**Stated problem A**
In the text on Buddhist lineages, where did Tenzin Palmo have to travel to receive full ordination?
**Stated problem B**
Pick up the text on Buddhist lineages after its final sentence and extend it.

= Lineage (Buddhism) =

Lines of transmission in different schools of Buddhism

A lineage in Buddhism is a line of transmission of the Buddhist teaching that is "theoretically traced back to the Buddha himself." The acknowledgement of the transmission can be oral, or certified in documents. Several branches of Buddhism, including Chan (including Zen and Seon) and Tibetan Buddhism maintain records of their historical teachers. These records serve as a validation for the living exponents of the tradition.

The historical authenticity of various Buddhist lineages has been subject to debate. Stephen Batchelor has claimed, speaking about specifically Japanese Zen lineage, "the historicity of this “lineage” simply does not withstand critical scrutiny." Erik Storlie has noted that transmission "is simply false on historical grounds." Edward Conze said "much of the traditions about the early history of Chan are the inventions of a later age."

==Vinaya==
In the lineage of the vinaya, the requirements for ordination as a bhikkhu ("monk") or a bhikkhuni ("nun") include the presence of at least five other monks, one of whom must be a fully ordained preceptor, and another an acharya (teacher). This lineage for ordaining bhikshunis became extinct in the Theravada school and in Tibetan Buddhism. Therefore, when śrāmaṇerikās like Tenzin Palmo wanted full ordination, she had to travel to Hong Kong.

==Mahasiddha==
Lineages in the Mahasiddha tradition do not necessarily originate from Gautama Buddha, but are ultimately grounded, like all Buddhist lineages, in the Adi-Buddha.

==Chan and Zen lineages==

===Construction of lineages===
The idea of a patriarchal lineage in Chan Buddhism dates back to the epitaph for Fărú (法如 638–689), a disciple of the 5th patriarch, Hóngrĕn (弘忍 601–674). In the Long Scroll of the Treatise on the Two Entrances and Four Practices and the Continued Biographies of Eminent Monks, Daoyu and Huike are the only explicitly identified disciples of Bodhidharma. The epitaph gives a line of descent identifying Bodhidharma as the first patriarch.

In the 6th century biographies of famous monks were collected. From this genre the typical Chan-lineage was developed:

These famous biographies were non-sectarian. The Ch'an biographical works, however, aimed to establish Ch'an as a legitimate school of Buddhism traceable to its Indian origins, and at the same time championed a particular form of Ch'an. Historical accuracy was of little concern to the compilers; old legends were repeated, new stories were invented and reiterated until they too became legends.

(Interface element records)

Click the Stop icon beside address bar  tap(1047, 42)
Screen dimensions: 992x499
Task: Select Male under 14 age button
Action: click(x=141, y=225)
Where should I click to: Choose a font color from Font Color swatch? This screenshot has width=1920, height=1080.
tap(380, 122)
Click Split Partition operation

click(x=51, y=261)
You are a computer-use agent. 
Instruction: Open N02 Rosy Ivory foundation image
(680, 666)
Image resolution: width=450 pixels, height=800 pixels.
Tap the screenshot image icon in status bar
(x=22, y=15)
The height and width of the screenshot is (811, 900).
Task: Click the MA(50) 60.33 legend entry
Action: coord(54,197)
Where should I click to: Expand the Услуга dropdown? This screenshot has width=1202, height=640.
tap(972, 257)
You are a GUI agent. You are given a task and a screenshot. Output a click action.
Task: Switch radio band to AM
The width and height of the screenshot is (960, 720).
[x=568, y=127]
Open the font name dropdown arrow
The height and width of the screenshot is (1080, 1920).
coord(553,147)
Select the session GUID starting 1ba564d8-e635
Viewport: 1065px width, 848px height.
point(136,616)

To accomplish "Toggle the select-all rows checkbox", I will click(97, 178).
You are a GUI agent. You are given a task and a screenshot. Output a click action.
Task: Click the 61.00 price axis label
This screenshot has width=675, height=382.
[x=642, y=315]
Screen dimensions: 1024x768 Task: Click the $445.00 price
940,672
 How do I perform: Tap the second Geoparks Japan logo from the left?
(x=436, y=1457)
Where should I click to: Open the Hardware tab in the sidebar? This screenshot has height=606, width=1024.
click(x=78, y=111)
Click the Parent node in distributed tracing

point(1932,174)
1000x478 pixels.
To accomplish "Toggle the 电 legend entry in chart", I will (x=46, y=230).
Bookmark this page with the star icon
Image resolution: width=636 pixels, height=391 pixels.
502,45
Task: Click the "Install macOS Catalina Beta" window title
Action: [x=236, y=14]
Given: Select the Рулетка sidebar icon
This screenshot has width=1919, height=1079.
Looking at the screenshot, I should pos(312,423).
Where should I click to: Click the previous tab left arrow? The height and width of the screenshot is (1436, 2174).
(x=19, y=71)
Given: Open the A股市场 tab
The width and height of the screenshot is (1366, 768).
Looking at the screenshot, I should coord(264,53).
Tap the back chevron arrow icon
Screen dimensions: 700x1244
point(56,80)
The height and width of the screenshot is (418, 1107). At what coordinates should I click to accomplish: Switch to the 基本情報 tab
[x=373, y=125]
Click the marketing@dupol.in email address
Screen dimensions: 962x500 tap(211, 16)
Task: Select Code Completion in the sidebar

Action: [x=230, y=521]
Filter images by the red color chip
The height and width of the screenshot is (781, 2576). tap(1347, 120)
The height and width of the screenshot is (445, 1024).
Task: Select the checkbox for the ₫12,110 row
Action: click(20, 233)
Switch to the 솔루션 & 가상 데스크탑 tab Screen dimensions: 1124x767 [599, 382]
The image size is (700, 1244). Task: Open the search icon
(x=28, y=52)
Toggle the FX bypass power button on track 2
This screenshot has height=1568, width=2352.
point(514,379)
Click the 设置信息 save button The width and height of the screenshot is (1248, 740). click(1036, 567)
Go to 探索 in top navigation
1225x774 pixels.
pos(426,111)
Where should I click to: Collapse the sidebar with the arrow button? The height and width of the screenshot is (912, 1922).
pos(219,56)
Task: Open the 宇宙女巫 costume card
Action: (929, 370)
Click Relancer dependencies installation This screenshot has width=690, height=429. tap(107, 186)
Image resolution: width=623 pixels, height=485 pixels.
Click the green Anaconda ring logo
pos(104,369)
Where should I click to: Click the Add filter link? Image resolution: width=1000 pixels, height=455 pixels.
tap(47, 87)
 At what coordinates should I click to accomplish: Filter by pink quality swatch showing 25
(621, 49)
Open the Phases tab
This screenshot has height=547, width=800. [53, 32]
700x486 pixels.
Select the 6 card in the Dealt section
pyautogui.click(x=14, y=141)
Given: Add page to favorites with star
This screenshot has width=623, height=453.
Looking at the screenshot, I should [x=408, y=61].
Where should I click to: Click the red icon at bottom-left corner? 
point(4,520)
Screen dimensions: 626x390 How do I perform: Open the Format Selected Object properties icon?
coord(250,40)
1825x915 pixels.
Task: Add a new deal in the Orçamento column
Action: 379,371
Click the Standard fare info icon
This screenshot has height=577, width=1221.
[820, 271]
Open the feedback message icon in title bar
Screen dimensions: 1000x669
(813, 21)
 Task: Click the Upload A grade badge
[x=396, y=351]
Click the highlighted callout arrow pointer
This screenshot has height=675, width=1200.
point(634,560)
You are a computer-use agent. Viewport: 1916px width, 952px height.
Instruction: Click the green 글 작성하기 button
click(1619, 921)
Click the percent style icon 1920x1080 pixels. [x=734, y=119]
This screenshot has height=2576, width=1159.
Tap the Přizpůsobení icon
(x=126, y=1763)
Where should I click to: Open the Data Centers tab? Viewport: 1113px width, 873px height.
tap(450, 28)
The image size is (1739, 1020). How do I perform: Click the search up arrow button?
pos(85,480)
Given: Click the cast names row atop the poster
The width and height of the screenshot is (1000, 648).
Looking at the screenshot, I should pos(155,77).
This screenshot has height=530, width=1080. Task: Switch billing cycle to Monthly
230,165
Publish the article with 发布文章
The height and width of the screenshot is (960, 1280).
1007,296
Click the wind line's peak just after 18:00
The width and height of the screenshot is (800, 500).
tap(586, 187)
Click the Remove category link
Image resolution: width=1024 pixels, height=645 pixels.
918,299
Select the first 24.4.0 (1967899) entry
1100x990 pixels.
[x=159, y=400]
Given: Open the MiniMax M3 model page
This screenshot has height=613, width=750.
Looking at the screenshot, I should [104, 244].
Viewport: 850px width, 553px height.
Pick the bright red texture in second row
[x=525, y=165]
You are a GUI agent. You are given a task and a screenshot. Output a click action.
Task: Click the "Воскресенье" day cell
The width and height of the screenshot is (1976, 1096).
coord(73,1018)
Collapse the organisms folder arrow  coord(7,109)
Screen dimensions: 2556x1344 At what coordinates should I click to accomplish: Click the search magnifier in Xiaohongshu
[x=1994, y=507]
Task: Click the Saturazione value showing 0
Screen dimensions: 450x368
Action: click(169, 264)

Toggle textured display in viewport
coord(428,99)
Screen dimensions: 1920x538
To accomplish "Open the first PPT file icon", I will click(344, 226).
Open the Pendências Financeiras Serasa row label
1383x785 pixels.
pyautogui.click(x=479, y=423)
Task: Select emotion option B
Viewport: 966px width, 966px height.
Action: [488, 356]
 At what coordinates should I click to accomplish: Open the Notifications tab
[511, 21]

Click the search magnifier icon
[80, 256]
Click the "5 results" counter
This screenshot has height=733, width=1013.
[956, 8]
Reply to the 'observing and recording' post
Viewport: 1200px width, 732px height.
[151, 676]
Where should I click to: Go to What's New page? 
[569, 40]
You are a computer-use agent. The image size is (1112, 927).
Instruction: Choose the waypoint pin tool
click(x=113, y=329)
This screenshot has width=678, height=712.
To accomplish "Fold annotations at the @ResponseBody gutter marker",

**Expected output A**
Hong Kong.

**Expected output B**
D. T. Suzuki contends that Chan's growth in popularity during the 7th and 8th centuries attracted criticism that it had "no authorized records of its direct transmission from the founder of Buddhism" and that Chan historians made Bodhidharma the 28th patriarch of Buddhism in response to such attacks.

===Six patriarchs===
The earliest lineages described the lineage from Bodhidharma to Huineng. There is no generally accepted 7th Chinese Patriarch.

The principle teachers of the Chan, Zen and Seon traditions are commonly known in English translations as "Patriarchs". However, the more precise terminology would be "Ancestors" or "Founders" (祖 (zǔ)) and "Ancestral Masters" or "Founding Masters" (祖師), as the commonly used Chinese terms are gender neutral. Various records of different authors are known, which give a variation of transmission lines:

===Continuous lineage from Gautama Buddha===
Eventually these descriptions of the lineage evolved into a continuous lineage from Gautama Buddha to Bodhidharma. The idea of a line of descent from Gautama is the basis for the distinctive lineage tradition of Chan.

According to the Song of Enlightenment (證道歌 Zhèngdào gē) attributed to Yǒngjiā Xuánjué (665–713), who was one of the chief disciples of Huineng, Bodhidharma was the 28th Patriarch of Buddhism in a line of descent from Gautama Buddha through his disciple Mahākāśyapa:

Mahakashyapa was the first, leading the line of transmission;

Twenty-eight Fathers followed him in the West;

The Lamp was then brought over the sea to this country;

And Bodhidharma became the First Father here

His mantle, as we all know, passed over six Fathers,

And by them many minds came to see the Light.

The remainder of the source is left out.